Siswi berambut panjang itu tertawa sambil melemparkan koin emas itu ke atas. Tetapi tiba-tiba terdengar ada seorang siswi lainnya yang merapalkan mantra.

TRODEN

WUSHH

Koin itu tertarik oleh sebuah tali bercahaya biru muda sampai jatuh ke tangan seorang siswi lainnya.

“Sudah cukup.” Ujar siswi berambut pendek itu.

“Hah? Lancang sekali anak kelas 1 sepertimu memerintahku. Apa kau tak pernah diajari sopan santun?” Kata siswi arogan itu setelah melihat penampilannya.

Tapi dengan berani siswi kelas 1 itu malah melawan balik seniornya tersebut.

“Sopan santun katamu? Apakah seseorang yang senang memalak barang milik orang lain perlu disambut dengan sopan santun? Kau bercanda ya? Jangan harap. Itu tidak adil.”

Mendengar perkataan berani dari anak kelas 1 tersebut membuat sang siswi arogan menjadi murka.

“Oh, adil katamu? Jadi maksudmu kami berbuat tidak adil disini, begitu? Baiklah, akan kutunjukkan apa itu ‘keadilan’ untukmu.”

Siswi senior itu memancarkan aura yang sangat kuat pertanda bahwa ia akan berubah ke dalam wujud gadis penyihir tingkat menengah ke atas. Sementara itu, anak kelas 1 yang menantangnya juga nampak siap menghadapinya. Tapi rupanya hal itu dihentikan oleh salah seorang temannya yang ada di belakang.

“Sudahlah, Sophie. Disini bukan tempat untuk bertarung. Kita bisa dihukum guru kalau bertarung disini.” Bisik seorang temannya di belakang.

Mendengar hal tersebut, siswi arogan itu menghentikan tranformasinya.

“Cih, baiklah. Saat ini aku biarkan kalian bebas, tapi tidak untuk ke depannya. Ayo pergi.” Ujarya sambil berpaling lalu meninggalkan mereka berdua.

Alisa memunguti beberapa koin perak yang berhamburan di tanah, sementara siswi kelas 1 itu menghampirinya untuk mengembalikan koin emas itu padanya.

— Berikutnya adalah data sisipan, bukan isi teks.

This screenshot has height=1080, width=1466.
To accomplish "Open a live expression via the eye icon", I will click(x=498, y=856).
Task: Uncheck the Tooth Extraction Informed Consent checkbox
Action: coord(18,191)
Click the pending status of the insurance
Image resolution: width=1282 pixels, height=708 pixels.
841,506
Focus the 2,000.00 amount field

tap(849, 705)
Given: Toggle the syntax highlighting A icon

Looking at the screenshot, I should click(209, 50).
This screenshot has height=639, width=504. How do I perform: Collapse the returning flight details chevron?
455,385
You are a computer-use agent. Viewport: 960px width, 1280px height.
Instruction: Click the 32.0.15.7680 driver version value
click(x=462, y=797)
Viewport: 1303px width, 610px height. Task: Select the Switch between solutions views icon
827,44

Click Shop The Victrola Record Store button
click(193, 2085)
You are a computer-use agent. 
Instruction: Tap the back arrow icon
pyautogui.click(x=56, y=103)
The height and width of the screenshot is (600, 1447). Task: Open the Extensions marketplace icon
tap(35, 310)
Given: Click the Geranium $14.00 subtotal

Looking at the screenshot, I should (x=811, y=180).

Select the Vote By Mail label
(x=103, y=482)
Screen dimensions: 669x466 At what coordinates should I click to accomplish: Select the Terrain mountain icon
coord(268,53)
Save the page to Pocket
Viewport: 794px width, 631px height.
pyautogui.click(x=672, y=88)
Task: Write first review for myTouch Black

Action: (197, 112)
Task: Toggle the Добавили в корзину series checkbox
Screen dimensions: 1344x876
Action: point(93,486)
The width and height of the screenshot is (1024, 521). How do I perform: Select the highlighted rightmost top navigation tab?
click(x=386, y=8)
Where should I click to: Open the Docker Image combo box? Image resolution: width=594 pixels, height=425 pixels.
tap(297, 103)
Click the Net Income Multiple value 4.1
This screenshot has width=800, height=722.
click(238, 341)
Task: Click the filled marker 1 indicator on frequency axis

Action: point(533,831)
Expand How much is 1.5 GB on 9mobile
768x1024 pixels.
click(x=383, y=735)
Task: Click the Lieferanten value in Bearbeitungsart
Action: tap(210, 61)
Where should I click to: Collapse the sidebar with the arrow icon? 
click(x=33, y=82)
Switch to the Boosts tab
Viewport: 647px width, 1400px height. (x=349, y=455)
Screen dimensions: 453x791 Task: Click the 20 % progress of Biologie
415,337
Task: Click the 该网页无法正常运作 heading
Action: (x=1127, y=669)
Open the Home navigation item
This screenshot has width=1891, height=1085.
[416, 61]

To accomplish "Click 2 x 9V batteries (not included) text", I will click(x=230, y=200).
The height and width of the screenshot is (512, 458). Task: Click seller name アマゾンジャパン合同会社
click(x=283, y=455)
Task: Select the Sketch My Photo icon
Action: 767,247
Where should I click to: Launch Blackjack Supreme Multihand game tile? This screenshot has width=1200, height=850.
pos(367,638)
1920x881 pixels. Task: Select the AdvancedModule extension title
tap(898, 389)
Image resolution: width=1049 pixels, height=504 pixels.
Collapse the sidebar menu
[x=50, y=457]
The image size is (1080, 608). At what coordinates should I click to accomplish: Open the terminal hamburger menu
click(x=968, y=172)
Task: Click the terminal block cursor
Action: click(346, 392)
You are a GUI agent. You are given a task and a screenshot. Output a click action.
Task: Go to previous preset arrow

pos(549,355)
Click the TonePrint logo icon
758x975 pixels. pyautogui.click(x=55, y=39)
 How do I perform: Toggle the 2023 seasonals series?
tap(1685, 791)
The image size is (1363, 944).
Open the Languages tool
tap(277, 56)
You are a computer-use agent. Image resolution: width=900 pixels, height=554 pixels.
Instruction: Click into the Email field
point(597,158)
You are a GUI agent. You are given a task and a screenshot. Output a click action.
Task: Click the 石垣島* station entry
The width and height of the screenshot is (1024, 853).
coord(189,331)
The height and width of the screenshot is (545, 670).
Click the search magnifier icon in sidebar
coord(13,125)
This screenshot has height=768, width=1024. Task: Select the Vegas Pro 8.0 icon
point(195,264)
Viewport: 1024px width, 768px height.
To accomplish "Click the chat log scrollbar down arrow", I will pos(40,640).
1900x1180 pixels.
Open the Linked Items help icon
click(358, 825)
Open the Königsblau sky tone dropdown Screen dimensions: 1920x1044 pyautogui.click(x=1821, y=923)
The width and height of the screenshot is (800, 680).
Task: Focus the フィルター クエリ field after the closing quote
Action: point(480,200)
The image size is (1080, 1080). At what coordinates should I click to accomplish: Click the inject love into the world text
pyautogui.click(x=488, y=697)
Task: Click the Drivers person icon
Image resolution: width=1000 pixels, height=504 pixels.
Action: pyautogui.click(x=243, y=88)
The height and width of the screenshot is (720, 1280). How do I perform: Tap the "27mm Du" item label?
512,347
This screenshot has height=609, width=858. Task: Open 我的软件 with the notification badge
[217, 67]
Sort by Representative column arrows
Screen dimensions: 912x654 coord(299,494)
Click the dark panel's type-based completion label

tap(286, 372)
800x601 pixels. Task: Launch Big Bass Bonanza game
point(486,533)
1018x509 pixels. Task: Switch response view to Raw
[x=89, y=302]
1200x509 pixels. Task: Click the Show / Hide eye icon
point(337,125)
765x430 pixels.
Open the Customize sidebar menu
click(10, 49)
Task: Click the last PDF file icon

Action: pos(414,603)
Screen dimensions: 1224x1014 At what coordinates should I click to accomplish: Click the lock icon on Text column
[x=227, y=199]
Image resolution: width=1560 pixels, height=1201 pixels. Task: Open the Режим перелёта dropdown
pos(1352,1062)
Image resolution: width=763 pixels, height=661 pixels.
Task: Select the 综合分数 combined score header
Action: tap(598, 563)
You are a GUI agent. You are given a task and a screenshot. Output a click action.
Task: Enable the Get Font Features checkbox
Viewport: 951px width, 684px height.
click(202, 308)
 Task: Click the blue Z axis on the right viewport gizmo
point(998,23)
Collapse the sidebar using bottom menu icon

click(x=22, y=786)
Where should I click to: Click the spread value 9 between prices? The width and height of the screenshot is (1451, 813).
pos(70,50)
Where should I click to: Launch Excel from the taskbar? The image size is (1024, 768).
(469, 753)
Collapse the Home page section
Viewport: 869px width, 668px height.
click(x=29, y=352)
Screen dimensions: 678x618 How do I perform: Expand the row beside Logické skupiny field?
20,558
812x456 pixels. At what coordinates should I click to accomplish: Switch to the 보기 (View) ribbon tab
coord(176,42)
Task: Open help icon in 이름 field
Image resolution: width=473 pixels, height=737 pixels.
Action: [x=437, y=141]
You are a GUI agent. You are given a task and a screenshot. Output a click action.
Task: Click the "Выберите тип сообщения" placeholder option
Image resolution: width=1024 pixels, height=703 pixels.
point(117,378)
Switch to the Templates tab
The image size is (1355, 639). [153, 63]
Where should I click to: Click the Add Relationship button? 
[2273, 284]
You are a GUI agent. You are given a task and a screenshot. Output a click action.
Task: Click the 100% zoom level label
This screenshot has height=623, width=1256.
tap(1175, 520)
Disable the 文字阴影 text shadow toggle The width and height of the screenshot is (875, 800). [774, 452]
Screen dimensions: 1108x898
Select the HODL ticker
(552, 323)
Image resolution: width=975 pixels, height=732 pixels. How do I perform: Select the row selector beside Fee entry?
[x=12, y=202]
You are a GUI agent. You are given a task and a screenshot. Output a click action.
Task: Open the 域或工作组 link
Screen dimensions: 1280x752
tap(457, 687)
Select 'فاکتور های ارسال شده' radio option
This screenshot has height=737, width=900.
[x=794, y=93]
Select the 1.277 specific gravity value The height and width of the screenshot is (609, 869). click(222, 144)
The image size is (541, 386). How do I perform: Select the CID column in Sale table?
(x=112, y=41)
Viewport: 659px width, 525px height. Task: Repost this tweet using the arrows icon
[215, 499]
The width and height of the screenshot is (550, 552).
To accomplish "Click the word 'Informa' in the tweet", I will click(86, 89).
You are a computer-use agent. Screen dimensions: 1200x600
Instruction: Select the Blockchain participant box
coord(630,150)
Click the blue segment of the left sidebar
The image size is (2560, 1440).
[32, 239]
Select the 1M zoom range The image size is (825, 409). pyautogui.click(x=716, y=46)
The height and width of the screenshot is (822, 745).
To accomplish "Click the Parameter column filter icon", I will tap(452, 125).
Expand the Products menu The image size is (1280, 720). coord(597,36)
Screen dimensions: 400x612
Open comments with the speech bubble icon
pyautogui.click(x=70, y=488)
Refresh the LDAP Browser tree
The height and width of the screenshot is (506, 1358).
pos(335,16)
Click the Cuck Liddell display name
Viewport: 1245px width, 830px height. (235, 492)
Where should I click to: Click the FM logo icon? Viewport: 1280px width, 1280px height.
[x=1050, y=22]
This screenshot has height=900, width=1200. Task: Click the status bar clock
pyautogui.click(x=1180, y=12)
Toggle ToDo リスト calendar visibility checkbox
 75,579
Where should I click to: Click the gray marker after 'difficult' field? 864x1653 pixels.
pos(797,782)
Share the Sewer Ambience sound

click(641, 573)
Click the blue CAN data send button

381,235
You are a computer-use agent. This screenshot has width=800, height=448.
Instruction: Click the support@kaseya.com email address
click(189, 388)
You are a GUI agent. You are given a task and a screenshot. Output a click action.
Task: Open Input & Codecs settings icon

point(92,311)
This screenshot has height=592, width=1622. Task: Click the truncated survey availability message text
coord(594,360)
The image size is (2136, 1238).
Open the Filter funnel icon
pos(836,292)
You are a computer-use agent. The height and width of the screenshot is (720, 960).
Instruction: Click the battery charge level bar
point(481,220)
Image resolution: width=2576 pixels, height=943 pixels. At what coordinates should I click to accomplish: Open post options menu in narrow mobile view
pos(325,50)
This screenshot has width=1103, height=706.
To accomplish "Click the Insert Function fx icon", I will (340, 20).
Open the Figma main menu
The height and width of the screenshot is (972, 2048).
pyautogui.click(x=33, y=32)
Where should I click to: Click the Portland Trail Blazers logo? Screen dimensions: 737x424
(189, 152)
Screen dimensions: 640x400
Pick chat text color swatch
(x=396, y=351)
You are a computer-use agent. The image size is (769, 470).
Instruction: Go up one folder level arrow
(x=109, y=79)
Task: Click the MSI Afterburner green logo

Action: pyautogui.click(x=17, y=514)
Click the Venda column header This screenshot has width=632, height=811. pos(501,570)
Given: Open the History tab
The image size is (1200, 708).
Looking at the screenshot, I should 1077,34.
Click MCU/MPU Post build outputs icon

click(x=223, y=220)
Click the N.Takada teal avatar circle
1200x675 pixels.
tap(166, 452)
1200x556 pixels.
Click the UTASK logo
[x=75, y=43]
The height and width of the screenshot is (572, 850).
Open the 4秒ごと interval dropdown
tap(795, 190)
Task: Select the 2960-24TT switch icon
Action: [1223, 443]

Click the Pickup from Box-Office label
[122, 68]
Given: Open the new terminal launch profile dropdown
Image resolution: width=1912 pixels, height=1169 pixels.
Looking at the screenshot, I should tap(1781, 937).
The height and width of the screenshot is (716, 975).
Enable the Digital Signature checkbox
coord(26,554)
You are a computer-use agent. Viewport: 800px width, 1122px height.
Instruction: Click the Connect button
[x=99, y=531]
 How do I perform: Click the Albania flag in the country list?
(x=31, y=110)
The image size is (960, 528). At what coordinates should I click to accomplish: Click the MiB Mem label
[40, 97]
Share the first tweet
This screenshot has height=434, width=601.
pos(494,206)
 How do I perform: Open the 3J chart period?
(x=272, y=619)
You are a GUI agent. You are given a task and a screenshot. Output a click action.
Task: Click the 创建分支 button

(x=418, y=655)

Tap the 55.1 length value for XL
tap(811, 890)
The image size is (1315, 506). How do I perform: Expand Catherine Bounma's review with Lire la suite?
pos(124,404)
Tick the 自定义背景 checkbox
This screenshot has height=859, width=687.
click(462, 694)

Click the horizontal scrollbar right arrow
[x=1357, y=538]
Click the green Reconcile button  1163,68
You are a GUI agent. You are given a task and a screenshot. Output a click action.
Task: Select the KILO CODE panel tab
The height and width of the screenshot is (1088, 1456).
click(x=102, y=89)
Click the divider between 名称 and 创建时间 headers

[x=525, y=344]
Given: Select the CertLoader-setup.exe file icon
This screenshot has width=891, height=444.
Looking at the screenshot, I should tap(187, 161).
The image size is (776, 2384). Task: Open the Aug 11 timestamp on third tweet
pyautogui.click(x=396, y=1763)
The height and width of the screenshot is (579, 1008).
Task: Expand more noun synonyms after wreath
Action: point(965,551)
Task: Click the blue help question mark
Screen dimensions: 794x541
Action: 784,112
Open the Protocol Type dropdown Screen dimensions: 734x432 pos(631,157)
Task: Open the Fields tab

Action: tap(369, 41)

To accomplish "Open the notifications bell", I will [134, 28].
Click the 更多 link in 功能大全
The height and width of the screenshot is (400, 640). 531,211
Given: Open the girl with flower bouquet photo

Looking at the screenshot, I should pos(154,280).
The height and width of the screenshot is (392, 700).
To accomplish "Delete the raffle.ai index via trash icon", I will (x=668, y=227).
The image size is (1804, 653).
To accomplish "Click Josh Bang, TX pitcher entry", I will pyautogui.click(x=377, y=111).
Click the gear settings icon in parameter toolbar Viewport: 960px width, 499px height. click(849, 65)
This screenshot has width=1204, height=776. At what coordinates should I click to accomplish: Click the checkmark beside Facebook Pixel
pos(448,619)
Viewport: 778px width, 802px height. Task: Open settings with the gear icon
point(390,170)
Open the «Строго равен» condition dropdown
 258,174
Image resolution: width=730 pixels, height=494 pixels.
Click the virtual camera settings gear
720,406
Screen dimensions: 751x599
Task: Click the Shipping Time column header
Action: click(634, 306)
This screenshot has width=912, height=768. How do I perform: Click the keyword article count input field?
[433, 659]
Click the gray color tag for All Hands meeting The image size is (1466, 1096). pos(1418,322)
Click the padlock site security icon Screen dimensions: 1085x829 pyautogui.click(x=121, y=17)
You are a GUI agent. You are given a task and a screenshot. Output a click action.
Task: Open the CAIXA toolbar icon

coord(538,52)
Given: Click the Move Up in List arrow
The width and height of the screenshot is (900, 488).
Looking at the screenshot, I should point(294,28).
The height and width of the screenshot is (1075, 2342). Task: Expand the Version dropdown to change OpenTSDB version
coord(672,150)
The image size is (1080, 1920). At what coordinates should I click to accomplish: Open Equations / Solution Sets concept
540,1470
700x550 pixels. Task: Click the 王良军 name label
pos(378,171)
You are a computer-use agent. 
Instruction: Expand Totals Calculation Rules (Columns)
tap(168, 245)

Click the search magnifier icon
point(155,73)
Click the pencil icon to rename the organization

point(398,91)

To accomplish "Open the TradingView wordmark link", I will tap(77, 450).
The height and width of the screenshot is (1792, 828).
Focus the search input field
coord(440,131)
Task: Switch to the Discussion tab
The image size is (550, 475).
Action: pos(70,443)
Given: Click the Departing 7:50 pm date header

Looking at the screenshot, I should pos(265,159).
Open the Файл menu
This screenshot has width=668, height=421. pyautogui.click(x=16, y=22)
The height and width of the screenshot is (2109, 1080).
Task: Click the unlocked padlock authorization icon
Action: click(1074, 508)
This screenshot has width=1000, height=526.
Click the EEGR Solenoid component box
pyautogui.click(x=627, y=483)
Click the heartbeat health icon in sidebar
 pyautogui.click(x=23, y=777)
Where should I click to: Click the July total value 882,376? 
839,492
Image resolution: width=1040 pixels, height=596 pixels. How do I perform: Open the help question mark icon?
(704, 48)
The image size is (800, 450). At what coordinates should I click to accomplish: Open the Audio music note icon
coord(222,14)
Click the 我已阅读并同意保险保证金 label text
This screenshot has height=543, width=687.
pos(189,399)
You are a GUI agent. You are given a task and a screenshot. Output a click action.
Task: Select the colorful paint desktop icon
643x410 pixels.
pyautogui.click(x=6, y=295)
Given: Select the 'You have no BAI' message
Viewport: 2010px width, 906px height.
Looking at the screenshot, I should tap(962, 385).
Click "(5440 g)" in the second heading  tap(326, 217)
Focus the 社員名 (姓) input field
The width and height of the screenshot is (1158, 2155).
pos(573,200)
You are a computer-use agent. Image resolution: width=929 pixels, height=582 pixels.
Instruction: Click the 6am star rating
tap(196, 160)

“Kakak tidak apa-apa?” tanya gadis itu.

“Aku tidak apa-apa. Terima kasih.”

“Sama-sama, kak. Hadeh, mereka itu memang menyebalkan ya.”

Alisa pun kembali ke kelas bersama dengan siswi junior itu. Kebetulan mereka berjalan melewati jalan yang sama.

“Aku heran kak, disini kok masih ada orang yang berpikiran kuno seperti itu ya? Mentang-mentang senior bisa berbuat seenaknya pada kita para junior. Padahal di daerahku sendiri bisa dibilang sudah tak ada lagi yang seperti itu. Bahkan Departemen Pendidikan kotaku mengancam akan mencabut seluruh bantuan pendidikan pada murid seperti tadi.” Ujar gadis berambut pendek itu.

“Entahlah, aku juga tidak mengerti.” Jawab Alisa sambil tertunduk.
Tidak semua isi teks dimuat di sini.